Lecanora chondroderma (= Squamarina chondroderma) is sister to the genus Rhizoplaca, but differs in growing on moss and meadow and the presence of numerous rhizinose strands that are never present in its related genera. It is also distinct from the genus Squamarina by the Lecanora-type ascus and the strongly gelatinised lower cortex. This species could belong to a genus separate from Lecanora s. str. and closely related to the genera Rhizoplaca and Protoparmeliopsis, but as only one species from this group was included here, further exploration is needed in the future and we prefer to retain this species in Lecanora here. The remaining two species, Squamarina kansuensis and S. oleosa, proved to belong in Squamarina. Squamarina kansuensis is sister to S. lentigera, but differs in the larger thallus and the presence of psoromic and 2’-O-demethylpsoromic acids. Squamarina oleosa is a basal clade of the genus, which is close to the species S. cartilaginea (With.) P. James and S. gypsacea.
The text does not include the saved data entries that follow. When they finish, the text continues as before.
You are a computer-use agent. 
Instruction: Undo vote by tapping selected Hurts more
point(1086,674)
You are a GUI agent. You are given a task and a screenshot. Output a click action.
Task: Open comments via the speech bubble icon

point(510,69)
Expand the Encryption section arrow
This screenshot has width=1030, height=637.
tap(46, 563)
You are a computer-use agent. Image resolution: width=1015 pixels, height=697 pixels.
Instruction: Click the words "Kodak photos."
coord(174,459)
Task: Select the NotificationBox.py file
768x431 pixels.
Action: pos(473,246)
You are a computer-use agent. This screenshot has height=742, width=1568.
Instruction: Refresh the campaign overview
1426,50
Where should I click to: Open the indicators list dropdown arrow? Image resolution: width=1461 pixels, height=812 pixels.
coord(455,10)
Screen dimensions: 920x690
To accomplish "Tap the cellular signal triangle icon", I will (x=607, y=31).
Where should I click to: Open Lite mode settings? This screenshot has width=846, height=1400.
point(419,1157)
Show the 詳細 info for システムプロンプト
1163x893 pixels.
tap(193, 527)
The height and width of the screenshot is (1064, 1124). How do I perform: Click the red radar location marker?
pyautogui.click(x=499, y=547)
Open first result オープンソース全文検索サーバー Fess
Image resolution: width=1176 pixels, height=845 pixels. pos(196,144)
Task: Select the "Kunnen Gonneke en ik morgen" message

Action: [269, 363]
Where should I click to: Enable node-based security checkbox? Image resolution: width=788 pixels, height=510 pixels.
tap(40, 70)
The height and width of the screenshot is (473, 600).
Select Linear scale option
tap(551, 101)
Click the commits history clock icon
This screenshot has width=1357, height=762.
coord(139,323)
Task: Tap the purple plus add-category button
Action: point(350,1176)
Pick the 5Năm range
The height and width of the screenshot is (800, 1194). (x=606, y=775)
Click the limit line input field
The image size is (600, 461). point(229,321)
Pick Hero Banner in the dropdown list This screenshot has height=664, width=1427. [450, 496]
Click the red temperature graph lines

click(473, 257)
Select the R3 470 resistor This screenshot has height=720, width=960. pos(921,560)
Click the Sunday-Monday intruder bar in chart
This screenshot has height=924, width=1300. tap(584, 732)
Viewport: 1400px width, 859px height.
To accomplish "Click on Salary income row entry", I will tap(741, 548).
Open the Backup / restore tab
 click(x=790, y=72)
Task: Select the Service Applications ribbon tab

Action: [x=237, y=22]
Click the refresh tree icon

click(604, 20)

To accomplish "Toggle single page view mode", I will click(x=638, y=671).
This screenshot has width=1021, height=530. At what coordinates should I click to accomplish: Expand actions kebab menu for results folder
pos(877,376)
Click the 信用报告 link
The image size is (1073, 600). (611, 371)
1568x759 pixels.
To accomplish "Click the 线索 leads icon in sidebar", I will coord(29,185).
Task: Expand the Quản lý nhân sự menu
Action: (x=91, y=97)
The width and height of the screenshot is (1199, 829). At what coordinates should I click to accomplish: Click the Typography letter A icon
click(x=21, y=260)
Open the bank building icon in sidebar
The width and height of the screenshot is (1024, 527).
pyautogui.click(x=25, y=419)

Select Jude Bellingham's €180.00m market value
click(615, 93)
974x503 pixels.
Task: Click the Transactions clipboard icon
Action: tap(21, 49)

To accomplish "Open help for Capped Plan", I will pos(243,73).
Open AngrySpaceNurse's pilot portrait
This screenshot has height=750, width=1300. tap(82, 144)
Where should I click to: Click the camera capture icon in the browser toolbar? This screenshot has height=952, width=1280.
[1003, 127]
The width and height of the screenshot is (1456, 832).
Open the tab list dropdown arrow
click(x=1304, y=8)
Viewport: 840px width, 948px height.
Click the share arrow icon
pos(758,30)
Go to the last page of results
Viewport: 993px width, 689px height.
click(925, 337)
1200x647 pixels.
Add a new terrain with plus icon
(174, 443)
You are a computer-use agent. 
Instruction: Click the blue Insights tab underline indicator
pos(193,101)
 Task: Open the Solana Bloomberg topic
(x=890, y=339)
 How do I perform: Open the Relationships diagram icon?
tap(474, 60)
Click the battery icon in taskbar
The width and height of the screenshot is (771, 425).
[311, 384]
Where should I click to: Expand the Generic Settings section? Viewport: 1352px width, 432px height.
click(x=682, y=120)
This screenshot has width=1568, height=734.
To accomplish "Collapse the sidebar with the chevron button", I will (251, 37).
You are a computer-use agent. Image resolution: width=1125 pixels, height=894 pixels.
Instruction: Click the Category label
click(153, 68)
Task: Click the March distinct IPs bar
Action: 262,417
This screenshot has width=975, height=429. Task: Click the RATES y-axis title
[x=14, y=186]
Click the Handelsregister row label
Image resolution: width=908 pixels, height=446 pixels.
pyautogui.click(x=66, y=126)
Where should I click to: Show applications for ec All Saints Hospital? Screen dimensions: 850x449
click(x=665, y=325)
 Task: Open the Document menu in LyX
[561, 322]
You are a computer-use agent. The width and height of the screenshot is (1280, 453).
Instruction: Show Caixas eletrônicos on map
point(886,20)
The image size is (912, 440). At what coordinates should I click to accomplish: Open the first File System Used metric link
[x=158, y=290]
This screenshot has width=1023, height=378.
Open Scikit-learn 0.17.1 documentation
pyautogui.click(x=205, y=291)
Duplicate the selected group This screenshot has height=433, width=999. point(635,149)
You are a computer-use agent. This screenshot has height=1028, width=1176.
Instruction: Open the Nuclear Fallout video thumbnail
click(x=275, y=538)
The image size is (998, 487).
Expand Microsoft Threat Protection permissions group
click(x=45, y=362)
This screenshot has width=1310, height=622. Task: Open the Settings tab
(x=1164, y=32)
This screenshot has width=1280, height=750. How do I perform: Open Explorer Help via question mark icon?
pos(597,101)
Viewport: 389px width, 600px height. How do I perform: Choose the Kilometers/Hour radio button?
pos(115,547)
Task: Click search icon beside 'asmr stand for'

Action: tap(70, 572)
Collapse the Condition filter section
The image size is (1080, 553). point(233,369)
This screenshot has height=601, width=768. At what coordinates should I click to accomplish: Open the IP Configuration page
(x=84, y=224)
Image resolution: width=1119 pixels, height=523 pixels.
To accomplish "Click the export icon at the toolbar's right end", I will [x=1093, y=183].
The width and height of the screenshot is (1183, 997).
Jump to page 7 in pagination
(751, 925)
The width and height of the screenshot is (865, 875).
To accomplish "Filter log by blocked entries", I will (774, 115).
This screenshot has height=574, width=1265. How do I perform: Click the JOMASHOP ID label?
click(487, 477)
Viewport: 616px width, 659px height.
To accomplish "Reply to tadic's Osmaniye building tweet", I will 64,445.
We revised the previously reported ascus structure for the two sections of Squamarina (Haugan and Timdal 1992; Hertel and Rambold 1988) and verified that the species in sect. Squamarina display a Porpidia -type ascus and the species in sect. Petroplaca form a Lecanora-type ascus. Our phylogenetic analyses, containing the type species of the two sections, S. callichroa and S. gypsacea, were in accordance with the ascus type: the sect. Squamarina is close to the genus Stereocaulon (Schreb.) Schrad., which also has a Porpidia-type ascus (Högnabba 2006); section Petroplaca is nested within the genus Rhizoplaca having a Lecanora-type ascus. Therefore, we suggest excluding the section Petroplaca from the genus Squamarina and recircumscribe this genus as follows: thallus saxicolous or terricolous, squamulose, placodioid or subfoliose, squamules or lobes dispersed, continuous to irregularly overlapping, very thick, usually with a white, thickened and slightly upturned marginal rim; upper surface white, yellowish-green, grey green to olive green, smooth to strongly cracked and wrinkled; lower surface white, pale brown to blackish-brown, well defined but without cortex; thallus section with well-differentiated upper cortex, algae layer and medulla; upper cortex with pale brown granules, turning colourless in potassium hydroxide (KOH); algal layer continuous; medulla very thick, filled with grey calcium oxalate crystals that become needle shaped after treatment with 25% sulphuric acid (H2SO4); apothecia lecanorine type, algal layer usually absent from the margin and only present under hypothecium, rarely biatorine type because of the strong convex disc; disc light yellow, yellow, pale brown to reddish-brown, pruinose or not; ascus narrowly clavate, Porpidia-type, 8-spored; ascospores colourless, ellipsoid to subfusiform, non-septate; pycnidia yellowish-brown, conidia filiform, curved; usnic acid always present and psoromic acid also present in most species.

Taxonomy

Lobothallia semisterilis (H. Magn.) Y. Y. Zhang, comb. nov.

MycoBank No: 832199
Fig. 1A–E

Lecanora semisterilis H. Magn., Lichens from Central Asia 1: 123–124 (1940) (Basionym). ≡ Squamarina semisterilis (H. Magn.) J.C. Wei, Enumeration of Lichens in China: 232 (1991). Type: China, Gansu Province, 2450–2600 m elev., on soil, 1931, Birger Bohlin 38L (S–Holotype!).

Description

Thallus to 5 cm across, areolate centrally, with irregularly elongate lobes at the margin, closely to loosely attached to soil; areoles angular, plane to slightly convex, continuous to crowed, ca. 1 mm across; marginal lobes ca. 1 mm wide and 2–3 mm long; upper surface white to grey, pruinose, the pruina on the marginal lobes becoming granular; lower surface white, attached to soil directly with medullary hyphae. Upper cortex colourless with pale brown upper part, 22–55 μm high; epinecral layer colourless, 10–20 μm high; algal layer ca. 95 μm high, not continuous, the interval between different groups of algae 16–32 μm wide; medulla filled with grey granules, lower cortex lacking.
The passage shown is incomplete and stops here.